Three high-impact iterations emerged as priorities:
High-Fidelity Concept
The Clarity-First Dashboard
The homepage dashboard prioritizes at-a-glance scanning by keeping only essential information above the fold:
House graphic displaying energy flow status
Key metrics
Energy Balance
Upcoming scheduled tasks
Users get what they need without scrolling or interpreting complex data.
Delivers: Visible Reasoning
Strategic Intent and Shared Execution
Users define high-level energy goals — Maximize Savings, Maximize Energy Independence, or Minimize Carbon Footprint, that serve as the primary instructions for the AI's autonomous behaviour.
Users can manually create Lifestyle Modes and One-Touch Situational Overrides, save them as reusable presets, and define automated rules using If-This-Then-That conditions.
This flexibility allows them to balance long-term energy strategies with real-time lifestyle changes.

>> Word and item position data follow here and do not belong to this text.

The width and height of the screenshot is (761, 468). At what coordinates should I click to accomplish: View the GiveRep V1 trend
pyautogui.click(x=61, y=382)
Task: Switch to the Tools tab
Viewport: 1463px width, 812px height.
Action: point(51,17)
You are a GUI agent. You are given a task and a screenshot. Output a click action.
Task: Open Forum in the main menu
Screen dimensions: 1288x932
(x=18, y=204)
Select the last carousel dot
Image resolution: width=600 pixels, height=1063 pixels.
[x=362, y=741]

Delivers: Shared Authorship
The Shared Workspace: The Energy Agenda and Negotiated Control
The Energy Agenda is a shared calendar managed by both user and AI, where user routines and AI decisions coexist.

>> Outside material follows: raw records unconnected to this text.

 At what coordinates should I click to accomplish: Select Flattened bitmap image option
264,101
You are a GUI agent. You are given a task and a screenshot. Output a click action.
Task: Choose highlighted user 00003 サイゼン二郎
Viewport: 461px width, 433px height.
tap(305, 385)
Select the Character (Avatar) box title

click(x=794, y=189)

It displays user-created events — Lifestyle Modes and Situational Overrides, alongside automated rules and Agentic AI decisions.

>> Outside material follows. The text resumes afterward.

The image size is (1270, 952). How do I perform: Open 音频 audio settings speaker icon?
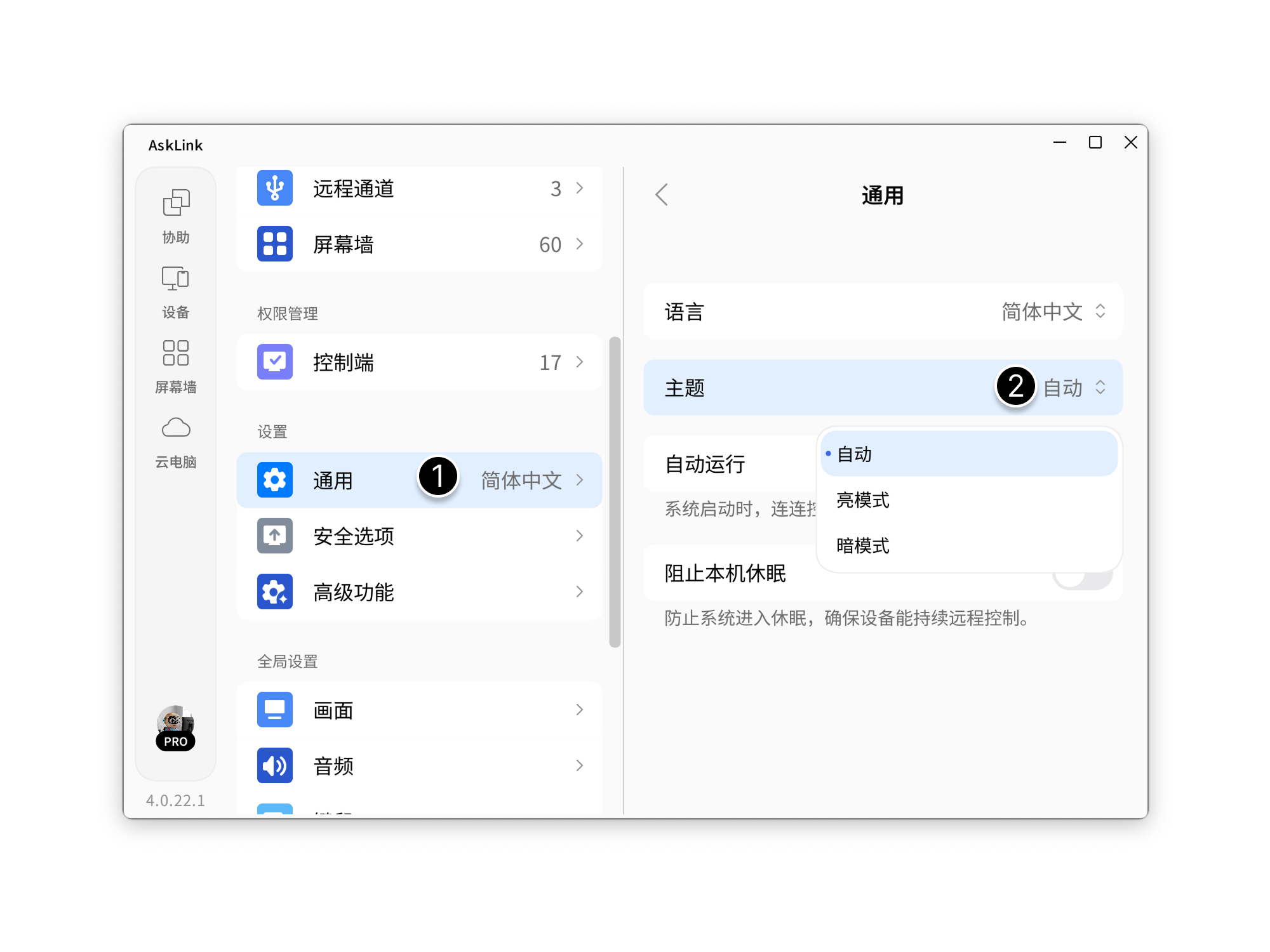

Each event appears as a tappable block. Tapping opens an Insight Sheet that explains the reasoning and offers options to negotiate or override.
Delivers: Shared Authorship + Reversible Decisions
Conflict Resolution and Human Oversight
When two energy actions overlap or rules conflict, the system identifies the issue and triggers an Agent Interruption to resolve the logic conflict.
This pop-up dialog explains the conflict and asks the user to clarify their priority. This interaction model keeps the user in control and ensures they remain the final decision-maker whenever automated actions collide.
Delivers: Human-Led Resolution
Storm Guard & Proactive Protection
The system monitors severe weather alerts to automatically generate a protective schedule within the Energy Agenda.
This proactive logic prepares the home for potential outages by prioritizing battery storage before extreme conditions arrive.
Delivers: Visible Reasoning + Human-Led Resolution

Designing With AI, About AI
Entering renewable energy without domain knowledge was challenging. I used AI tools to rapidly understand home energy management. Consulting AI throughout ensured my concepts remained grounded in near-term feasibility rather than speculative.
Designing for Inclusion
I was initially drawn to visually striking designs with bold colours and varied typography—but the options felt overwhelming. I returned to fundamentals, studying accessibility-focused design guidelines and the reasoning behind each decision. This shifted my focus from aesthetics to inclusion.
Onboarding and Trust Over Time
Design how users first encounter and learn to trust the AI. Trust builds gradually—I'd explore how the system introduces automation, earns confidence through early wins, and adjusts autonomy based on user comfort.
Multi-Stakeholder Energy Profiles
Explore how the system handles conflicting preferences between household members. Energy decisions often affect everyone. A future iteration could address shared control, conflicting preferences, and role-based permissions.